Quaternary ammonium-linked glucuronidation of 1-substituted imidazoles by liver microsomes: Interspecies differences and structure-metabolism relationships

N -Glucuronidation at an aromatic tertiary amine of 5-membered polyaza ring systems was investigated for a model series of eight 1-substituted imidazoles in liver microsomes from five species. The major objectives were to investigate substrate specificities of the series in human microsomes and interspecies variation for the prototype molecule, 1-phenylimidazole. The formed quaternary ammonium-linked metabolites were characterized by positive ion electrospray mass spectrometry. The incubation conditions for the N -glucuronidation of 1-substituted imidazoles were optimized; where for membrane disrupting agents, alamethicin was more effective than the detergents examined. The need to optimize alamethicin concentration was indicated by 4-fold interspecies variation in optimal concentration and by a change in effect from removal of glucuronidation latency to inhibition on increasing concentration.
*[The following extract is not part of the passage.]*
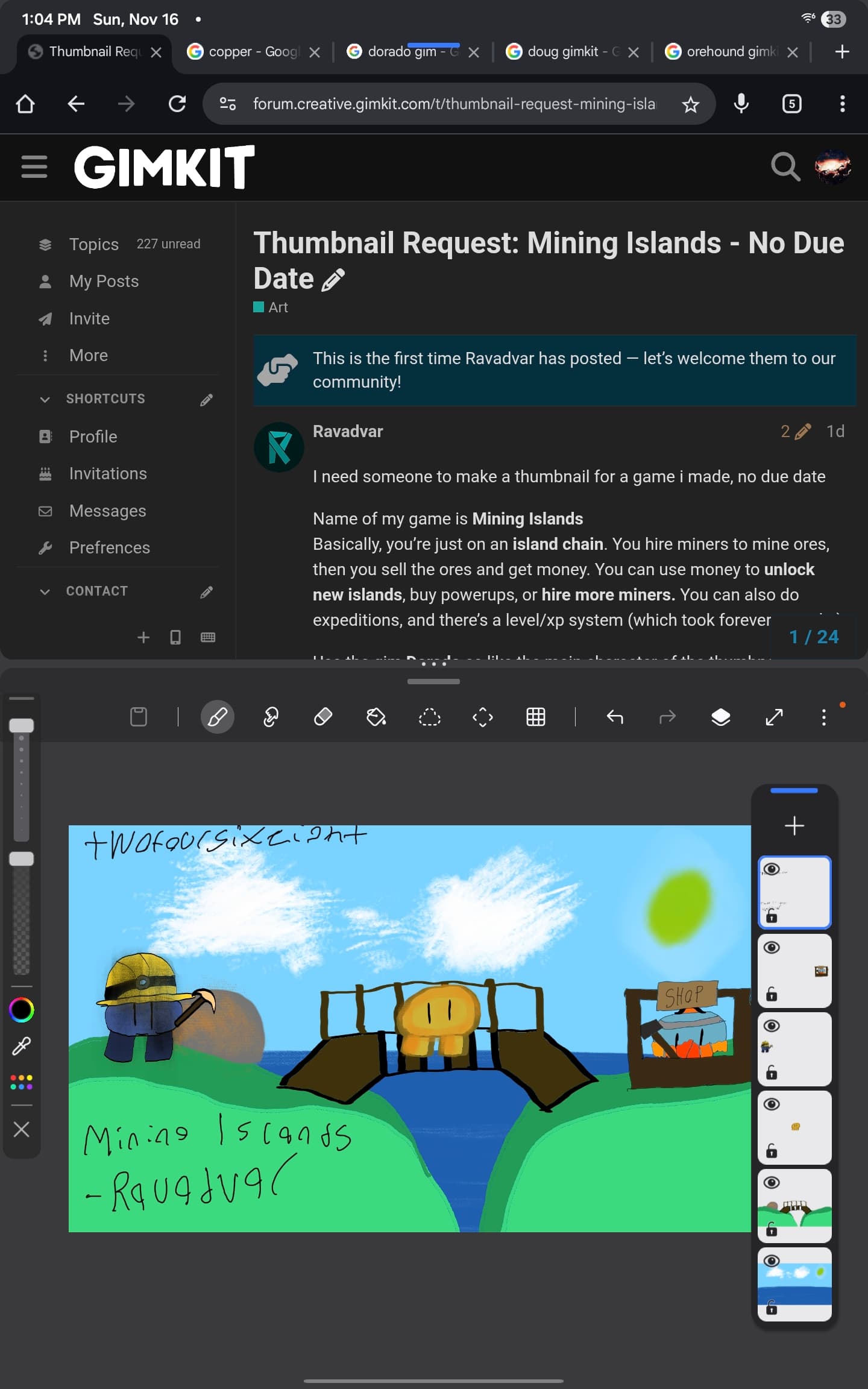Pick the eyedropper color sampler
This screenshot has height=1389, width=868.
pyautogui.click(x=22, y=1046)
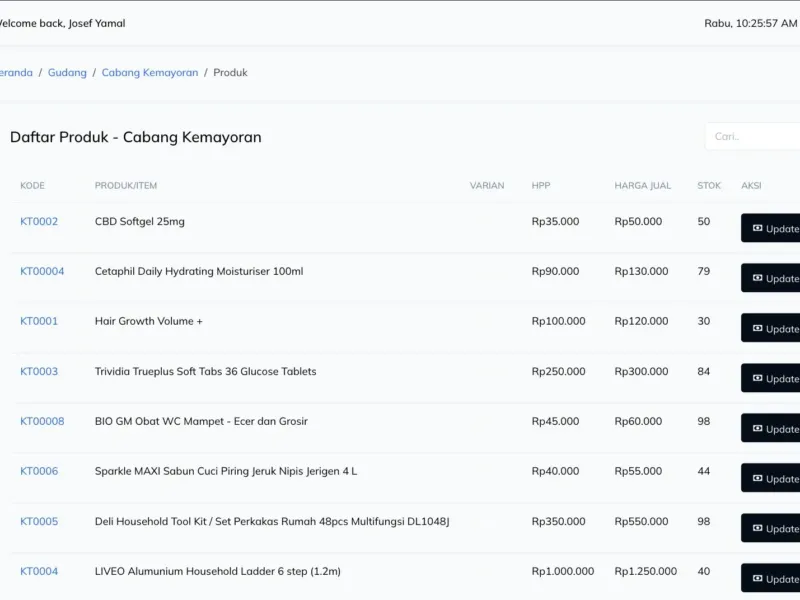
Task: Hit Update icon for Trividia Trueplus Soft Tabs
Action: click(757, 378)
For the four species with quantifiable N -glucuronidation of 1-phenylimidazole, there were 8- and 18-fold variations in the determined apparent K m (range, 0.63 to 4.8 mM) and V max (range, 0.08 to 1.4 nmol/min/mg of protein) values, respectively. The apparent clearance values ( V max / K m ) were in the following order: human ≅ guinea pig ≅ rabbit > rat ≅ dog (no metabolite detected). Monophasic kinetics were observed for the N -glucuronidation of seven substrates by human liver microsomes, which suggests that one enzyme is involved in each metabolic catalysis. No N -glucuronidation was observed for the substrate containing the para -phenyl substituent with the largest electron withdrawing effect, 1-(4-nitrophenyl)imidazole. Linear correlation analyses between apparent microsomal kinetics and substrate physicochemical parameters revealed significant correlations between K m and lipophilicity (π para or log P values) and between V max / K m and both electronic properties (ς para value) and pKa.